Inquérito constata falhas em seleção de R$ 60 milhões do Plano de Desenvolvimento Regional do Xingu

Recomendação do MPF aponta falta de transparência e ausência de direito a recurso como principais vícios

No dia 15 de abril, o Ministério Público Federal (MPF) expediu uma recomendação formal ao Comitê Gestor e à entidade executora do Plano de Desenvolvimento Regional Sustentável do Xingu (PDRSX), após constatar falhas graves no processo seletivo de 2024 para escolha de projetos financiados com recursos da ordem de R$ 60 milhões. As irregularidades foram identificadas no âmbito do Inquérito Civil nº 1.23.003.000604/2024-51, instaurado pela Procuradoria da República no Pará.

O MPF verificou ausência de publicidade na identificação dos proponentes e avaliadores, falhas no acesso às propostas concorrentes e a não previsão de recurso na fase de qualificação, ferindo os princípios constitucionais do contraditório, ampla defesa e da transparência.

O PDRSX é financiado com recursos oriundos de obrigações contratuais da Norte Energia S.A., responsável pela construção e operação da Usina Hidrelétrica de Belo Monte (UHEBM). O plano foi instituído por decreto presidencial e é parte das medidas de compensação pelos impactos sociais e ambientais provocados pela implantação da usina na região do Xingu.

A gestão e seleção dos projetos são feitas por um comitê gestor com representantes dos governos federal, estadual, municipal e da sociedade civil, com apoio técnico da entidade executora Tractebel Engineering S.A., atual responsável pelo acompanhamento da execução.

Recomendação e medidas propostas

A recomendação, assinada pelo procurador Rafael Nogueira Sousa, estabelece um conjunto de providências que devem ser adotadas no âmbito do processo seletivo em curso.
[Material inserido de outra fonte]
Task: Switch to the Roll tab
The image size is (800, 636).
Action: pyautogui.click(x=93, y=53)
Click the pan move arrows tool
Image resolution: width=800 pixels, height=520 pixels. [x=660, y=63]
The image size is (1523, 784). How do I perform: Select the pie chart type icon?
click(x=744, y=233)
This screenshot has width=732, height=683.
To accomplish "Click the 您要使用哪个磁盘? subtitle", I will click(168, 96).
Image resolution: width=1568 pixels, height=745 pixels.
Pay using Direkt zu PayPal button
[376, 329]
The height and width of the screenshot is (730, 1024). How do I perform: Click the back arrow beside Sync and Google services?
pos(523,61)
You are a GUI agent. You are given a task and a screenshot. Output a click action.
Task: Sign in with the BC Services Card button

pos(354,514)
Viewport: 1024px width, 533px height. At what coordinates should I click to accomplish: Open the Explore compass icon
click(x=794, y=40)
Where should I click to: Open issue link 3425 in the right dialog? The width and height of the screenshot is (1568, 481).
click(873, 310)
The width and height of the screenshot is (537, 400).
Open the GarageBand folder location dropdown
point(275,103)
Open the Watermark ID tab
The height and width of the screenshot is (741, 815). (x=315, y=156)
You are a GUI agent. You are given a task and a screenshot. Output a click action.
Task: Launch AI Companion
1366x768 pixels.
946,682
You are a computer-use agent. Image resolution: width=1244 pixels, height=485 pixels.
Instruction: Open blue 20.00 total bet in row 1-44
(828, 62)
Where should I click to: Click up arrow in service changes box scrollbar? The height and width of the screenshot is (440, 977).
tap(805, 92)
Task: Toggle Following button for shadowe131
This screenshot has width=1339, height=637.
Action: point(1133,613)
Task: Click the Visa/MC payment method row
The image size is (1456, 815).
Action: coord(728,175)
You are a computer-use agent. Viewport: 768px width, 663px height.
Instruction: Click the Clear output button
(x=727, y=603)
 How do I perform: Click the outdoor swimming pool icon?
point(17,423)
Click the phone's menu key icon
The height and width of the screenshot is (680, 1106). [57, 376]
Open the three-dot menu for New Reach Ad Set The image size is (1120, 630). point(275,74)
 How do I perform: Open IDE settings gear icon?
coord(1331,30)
Entre os principais pontos estão:

– Publicação da identidade e qualificação técnica de pareceristas e membros das comissões de avaliação e recurso;

– Disponibilização dos planos de trabalho e cronogramas físico-financeiros dos projetos já avaliados, incluindo os que ainda poderão ser reabilitados;

– Abertura de prazo para recurso contra os resultados da fase de qualificação, direito fundamental dos participantes, omitido no edital atual.

O fiscal da lei argumenta que a ausência dessas informações compromete o controle social e a integridade do processo seletivo, criando um ambiente de opacidade incompatível com o uso de recursos vinculados ao interesse público.

De acordo com a recomendação, o edital falhou ao não prever recurso contra desclassificações na etapa de qualificação, mesmo havendo precedentes legais que asseguram esse direito.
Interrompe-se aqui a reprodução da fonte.